The Origin of Metabolism and Heredity

An autotrophic origin for life is increasingly gaining experimental plausibility. Nonenzymatic equivalents already exist for core parts of metabolism conserved in all life, including glycolysis, gluconeogenesis, Krebs and glyoxylate cycles. Such biomimetic pathways are not available for purines and related cofactors, despite evidence to suggest their importance in growing protocells and at the origin of genetic information. Similarly, the compatibility of polymerisation of nucleotides and an autotrophic origin has not yet been experimentally demonstrated. Previous investigations into the purine de novo synthesis pathway have not yet yielded fruitful results in aqueous solvents; however, with the use of HPLC-MS, the identification of unstable intermediates and those without chemical standards may now be feasible.

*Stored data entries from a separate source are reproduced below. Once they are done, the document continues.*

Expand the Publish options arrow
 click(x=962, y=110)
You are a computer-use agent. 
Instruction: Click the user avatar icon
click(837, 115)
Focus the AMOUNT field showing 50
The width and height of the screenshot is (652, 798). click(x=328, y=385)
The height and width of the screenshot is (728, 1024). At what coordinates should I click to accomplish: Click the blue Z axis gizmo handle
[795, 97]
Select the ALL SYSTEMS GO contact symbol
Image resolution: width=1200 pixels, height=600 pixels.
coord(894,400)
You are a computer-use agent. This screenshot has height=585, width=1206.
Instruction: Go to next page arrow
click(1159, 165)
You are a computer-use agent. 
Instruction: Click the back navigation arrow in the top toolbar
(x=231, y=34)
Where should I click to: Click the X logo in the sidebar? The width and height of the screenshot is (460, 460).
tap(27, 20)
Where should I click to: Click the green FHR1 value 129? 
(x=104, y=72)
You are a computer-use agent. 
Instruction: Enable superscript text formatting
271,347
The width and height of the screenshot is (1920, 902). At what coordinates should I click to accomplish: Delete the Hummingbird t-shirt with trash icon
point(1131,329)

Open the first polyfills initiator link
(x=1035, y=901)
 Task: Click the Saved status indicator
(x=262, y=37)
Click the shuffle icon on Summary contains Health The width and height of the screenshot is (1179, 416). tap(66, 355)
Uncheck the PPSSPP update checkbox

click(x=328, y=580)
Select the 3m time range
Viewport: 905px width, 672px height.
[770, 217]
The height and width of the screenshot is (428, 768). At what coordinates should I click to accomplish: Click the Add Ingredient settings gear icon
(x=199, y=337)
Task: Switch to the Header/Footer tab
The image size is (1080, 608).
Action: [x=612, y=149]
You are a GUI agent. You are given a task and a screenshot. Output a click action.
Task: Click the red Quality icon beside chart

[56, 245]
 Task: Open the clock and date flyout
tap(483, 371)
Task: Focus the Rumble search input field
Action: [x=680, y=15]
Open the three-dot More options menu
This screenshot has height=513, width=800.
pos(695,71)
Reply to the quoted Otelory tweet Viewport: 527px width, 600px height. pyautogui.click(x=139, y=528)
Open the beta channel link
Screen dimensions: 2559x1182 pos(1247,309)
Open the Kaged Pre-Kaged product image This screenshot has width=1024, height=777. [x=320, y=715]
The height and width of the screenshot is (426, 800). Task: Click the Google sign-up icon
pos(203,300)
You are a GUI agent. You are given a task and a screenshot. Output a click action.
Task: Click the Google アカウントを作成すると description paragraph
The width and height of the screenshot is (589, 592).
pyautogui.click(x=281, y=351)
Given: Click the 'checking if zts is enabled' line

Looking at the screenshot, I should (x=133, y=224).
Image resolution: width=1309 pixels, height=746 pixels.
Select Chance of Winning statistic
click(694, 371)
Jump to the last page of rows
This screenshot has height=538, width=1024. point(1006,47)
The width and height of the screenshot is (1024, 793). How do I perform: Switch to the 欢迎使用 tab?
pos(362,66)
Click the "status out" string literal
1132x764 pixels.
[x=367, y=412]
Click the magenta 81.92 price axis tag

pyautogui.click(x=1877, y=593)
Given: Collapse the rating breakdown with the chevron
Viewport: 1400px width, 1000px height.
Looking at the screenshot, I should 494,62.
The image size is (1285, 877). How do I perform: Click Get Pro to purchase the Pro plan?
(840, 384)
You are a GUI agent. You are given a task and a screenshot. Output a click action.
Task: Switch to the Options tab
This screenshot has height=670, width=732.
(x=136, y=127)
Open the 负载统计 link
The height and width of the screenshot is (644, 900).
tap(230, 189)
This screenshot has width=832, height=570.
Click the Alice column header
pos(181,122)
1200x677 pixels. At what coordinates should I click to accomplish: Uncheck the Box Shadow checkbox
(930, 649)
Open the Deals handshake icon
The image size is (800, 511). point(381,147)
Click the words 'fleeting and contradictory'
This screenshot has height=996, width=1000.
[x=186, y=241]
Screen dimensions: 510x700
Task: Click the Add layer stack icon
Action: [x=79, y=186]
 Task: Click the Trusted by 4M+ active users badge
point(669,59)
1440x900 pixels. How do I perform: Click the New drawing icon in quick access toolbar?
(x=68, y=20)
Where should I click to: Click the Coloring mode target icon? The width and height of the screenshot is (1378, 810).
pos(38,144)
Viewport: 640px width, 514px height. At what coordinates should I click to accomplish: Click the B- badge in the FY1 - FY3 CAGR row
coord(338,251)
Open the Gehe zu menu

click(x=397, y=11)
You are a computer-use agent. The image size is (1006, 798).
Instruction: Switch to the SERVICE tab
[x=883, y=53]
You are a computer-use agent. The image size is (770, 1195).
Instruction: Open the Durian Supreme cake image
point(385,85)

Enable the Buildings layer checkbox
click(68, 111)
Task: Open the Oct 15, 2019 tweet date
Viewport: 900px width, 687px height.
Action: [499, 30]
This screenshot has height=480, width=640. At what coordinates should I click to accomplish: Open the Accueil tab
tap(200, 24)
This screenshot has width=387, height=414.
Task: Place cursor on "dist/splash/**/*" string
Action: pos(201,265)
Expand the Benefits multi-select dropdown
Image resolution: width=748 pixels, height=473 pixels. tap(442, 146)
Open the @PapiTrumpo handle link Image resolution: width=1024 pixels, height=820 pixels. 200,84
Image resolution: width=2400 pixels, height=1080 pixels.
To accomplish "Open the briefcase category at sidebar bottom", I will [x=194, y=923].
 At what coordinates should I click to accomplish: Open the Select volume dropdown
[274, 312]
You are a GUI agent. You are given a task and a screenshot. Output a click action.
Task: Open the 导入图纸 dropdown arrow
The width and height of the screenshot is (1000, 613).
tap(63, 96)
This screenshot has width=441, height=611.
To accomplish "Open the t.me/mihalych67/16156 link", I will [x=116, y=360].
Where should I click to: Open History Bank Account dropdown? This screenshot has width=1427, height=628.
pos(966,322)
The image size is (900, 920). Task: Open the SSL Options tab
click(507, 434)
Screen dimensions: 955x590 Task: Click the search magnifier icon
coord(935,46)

The biomimetic synthesis of the cofactors, pyridoxal and NMN, would experimentally link the production of amino acids to Krebs cycle intermediates: these cofactors may also be necessary for the formation of purines. Polymerisation of RNA nucleotides using amino acid and short peptide cofactors would be the first step in the development of genetic information capable of exploiting a chemical network out of equilibrium. Investigation into the chemical conditions in which these reactions are possible utilises a variety of methods including HPLC-MS, GC-MS, NMR spectroscopy and IR spectroscopy.